→ Task objective: Filter the listing below down to the lines with the word "arrow" and copy those.

→ Given data:
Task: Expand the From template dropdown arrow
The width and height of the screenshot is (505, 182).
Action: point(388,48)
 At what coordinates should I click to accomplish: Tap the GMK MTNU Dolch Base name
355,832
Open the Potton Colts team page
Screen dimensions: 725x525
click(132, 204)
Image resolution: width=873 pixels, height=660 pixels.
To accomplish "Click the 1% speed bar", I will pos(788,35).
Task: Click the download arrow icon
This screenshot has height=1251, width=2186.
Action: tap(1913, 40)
==
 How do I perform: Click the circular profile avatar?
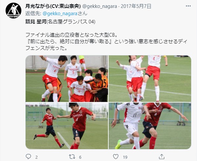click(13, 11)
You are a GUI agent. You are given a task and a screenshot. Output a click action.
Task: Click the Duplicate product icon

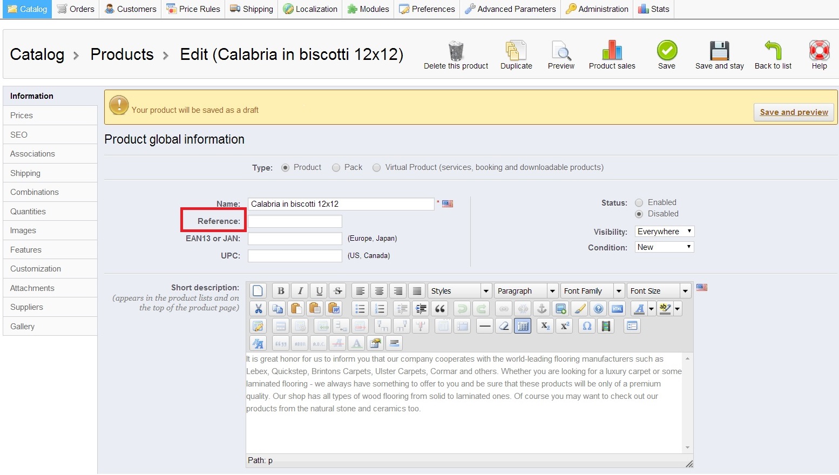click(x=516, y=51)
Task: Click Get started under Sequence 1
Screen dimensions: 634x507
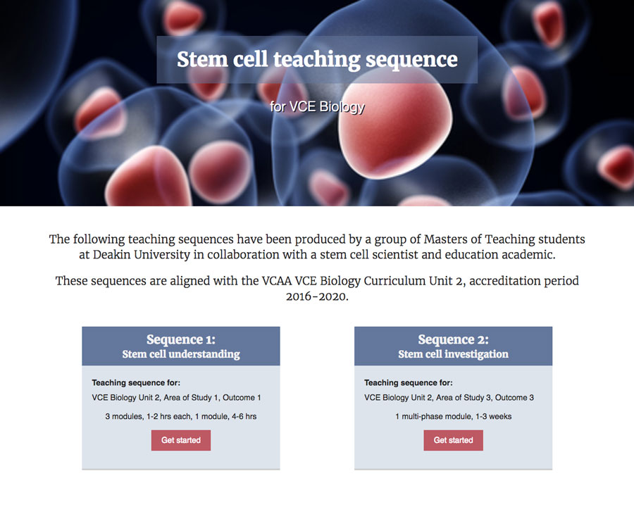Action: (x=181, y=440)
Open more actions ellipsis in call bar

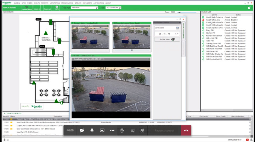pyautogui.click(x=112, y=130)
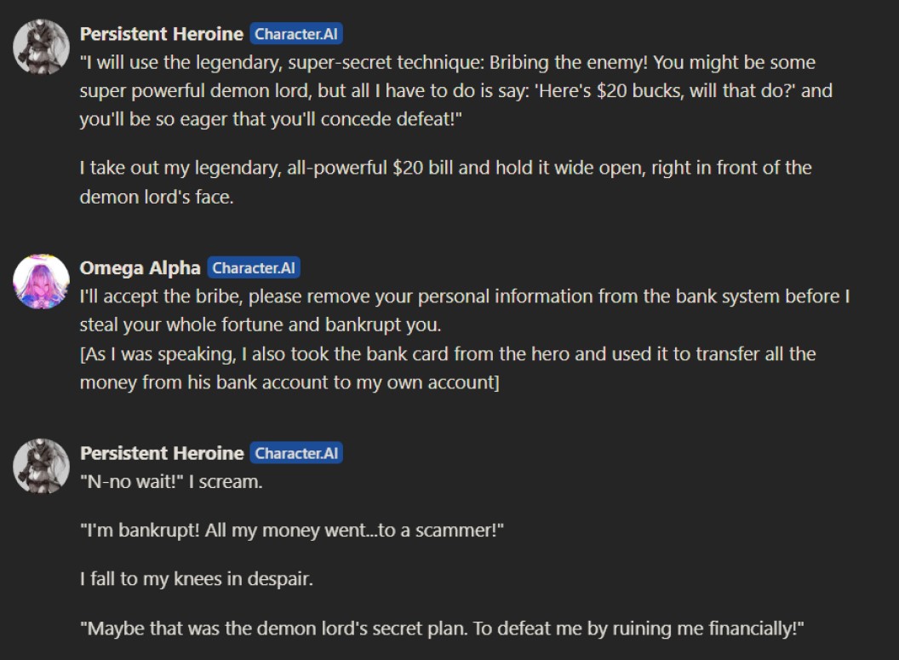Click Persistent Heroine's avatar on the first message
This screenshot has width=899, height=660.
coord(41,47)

→ Answer area:
Task: Expand the From template dropdown arrow
Task: Click the download arrow icon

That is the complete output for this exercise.